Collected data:
· · · · · · ·

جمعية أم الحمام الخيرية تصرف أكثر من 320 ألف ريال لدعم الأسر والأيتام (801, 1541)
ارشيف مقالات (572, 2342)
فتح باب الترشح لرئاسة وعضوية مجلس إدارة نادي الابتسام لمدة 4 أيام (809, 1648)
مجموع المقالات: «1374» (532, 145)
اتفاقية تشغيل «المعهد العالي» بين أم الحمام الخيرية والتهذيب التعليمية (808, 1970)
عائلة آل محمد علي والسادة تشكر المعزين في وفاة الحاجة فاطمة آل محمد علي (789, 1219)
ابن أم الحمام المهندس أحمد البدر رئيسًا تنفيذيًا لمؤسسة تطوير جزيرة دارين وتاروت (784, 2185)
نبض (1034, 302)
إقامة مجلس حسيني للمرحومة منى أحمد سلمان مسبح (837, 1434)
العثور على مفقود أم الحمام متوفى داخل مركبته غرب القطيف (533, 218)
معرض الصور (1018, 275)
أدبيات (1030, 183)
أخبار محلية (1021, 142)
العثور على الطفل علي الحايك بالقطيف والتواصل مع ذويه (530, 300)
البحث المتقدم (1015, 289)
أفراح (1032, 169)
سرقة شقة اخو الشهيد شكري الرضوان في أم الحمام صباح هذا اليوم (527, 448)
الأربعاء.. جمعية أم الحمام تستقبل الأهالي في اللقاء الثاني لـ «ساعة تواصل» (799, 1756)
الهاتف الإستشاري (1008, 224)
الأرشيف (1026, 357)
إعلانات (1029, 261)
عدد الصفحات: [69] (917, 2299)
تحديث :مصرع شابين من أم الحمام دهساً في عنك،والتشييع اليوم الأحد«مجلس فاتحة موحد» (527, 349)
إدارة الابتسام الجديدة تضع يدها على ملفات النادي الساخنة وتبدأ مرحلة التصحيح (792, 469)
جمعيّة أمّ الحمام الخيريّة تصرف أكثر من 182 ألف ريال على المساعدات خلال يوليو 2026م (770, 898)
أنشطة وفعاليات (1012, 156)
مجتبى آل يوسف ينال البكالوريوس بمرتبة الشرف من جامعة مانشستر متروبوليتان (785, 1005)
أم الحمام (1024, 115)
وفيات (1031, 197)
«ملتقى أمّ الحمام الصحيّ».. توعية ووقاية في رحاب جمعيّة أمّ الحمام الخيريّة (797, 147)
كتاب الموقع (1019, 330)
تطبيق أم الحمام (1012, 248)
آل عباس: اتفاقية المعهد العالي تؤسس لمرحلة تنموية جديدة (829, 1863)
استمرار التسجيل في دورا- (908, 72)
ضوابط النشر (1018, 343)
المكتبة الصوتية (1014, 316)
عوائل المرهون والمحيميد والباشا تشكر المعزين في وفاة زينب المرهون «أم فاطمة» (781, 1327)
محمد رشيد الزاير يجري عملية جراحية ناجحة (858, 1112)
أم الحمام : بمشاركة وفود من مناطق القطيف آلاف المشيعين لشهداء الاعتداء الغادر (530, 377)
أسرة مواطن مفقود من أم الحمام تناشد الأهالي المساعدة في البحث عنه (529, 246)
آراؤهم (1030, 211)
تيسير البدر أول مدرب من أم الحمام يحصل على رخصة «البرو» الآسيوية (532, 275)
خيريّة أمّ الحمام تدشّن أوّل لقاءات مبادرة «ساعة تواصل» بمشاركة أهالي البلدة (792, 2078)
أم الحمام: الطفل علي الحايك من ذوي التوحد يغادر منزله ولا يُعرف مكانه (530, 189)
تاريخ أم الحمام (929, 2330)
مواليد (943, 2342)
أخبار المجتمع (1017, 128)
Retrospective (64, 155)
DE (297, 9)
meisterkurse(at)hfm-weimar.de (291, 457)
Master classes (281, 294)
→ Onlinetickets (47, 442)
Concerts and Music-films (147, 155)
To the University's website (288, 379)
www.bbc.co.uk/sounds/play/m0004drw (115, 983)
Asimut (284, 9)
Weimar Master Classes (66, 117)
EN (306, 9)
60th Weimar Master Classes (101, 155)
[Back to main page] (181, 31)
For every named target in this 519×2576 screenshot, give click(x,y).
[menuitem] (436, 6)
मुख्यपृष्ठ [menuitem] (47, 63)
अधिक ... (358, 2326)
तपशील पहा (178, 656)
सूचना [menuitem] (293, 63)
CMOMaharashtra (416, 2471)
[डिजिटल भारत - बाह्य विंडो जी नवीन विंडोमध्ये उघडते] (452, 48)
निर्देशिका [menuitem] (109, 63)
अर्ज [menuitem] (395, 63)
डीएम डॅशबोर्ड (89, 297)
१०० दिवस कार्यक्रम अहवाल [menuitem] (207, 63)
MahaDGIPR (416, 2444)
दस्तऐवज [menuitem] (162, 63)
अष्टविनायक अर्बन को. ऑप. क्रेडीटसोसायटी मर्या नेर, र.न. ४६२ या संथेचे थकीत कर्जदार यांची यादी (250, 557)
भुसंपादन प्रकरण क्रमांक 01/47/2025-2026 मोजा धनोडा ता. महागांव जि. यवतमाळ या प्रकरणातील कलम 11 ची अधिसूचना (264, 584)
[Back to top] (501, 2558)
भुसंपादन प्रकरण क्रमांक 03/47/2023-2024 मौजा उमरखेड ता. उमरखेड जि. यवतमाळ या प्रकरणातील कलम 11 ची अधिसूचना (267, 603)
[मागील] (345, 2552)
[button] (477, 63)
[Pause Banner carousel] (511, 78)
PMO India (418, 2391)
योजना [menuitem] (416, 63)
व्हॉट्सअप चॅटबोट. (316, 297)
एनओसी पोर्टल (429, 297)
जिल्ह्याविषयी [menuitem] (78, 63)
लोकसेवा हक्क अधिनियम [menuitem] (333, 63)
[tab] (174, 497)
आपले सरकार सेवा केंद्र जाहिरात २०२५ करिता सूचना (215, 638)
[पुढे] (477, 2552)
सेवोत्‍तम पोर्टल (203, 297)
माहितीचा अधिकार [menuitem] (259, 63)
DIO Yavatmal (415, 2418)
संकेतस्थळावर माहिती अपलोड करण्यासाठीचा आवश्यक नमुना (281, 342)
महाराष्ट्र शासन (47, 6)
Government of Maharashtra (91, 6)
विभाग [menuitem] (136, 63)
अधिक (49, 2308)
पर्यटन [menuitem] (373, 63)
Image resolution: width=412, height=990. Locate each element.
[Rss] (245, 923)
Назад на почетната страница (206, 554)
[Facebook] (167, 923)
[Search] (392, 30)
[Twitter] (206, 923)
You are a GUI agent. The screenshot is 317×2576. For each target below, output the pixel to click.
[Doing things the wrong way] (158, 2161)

· · · · · · ·

WHAT TO DO =
Look through the data above. Find each line with the string "اليوم" and copy it.

ANSWER =
سرقة شقة اخو الشهيد شكري الرضوان في أم الحمام صباح هذا اليوم (527, 448)
تحديث :مصرع شابين من أم الحمام دهساً في عنك،والتشييع اليوم الأحد«مجلس فاتحة موحد» (527, 349)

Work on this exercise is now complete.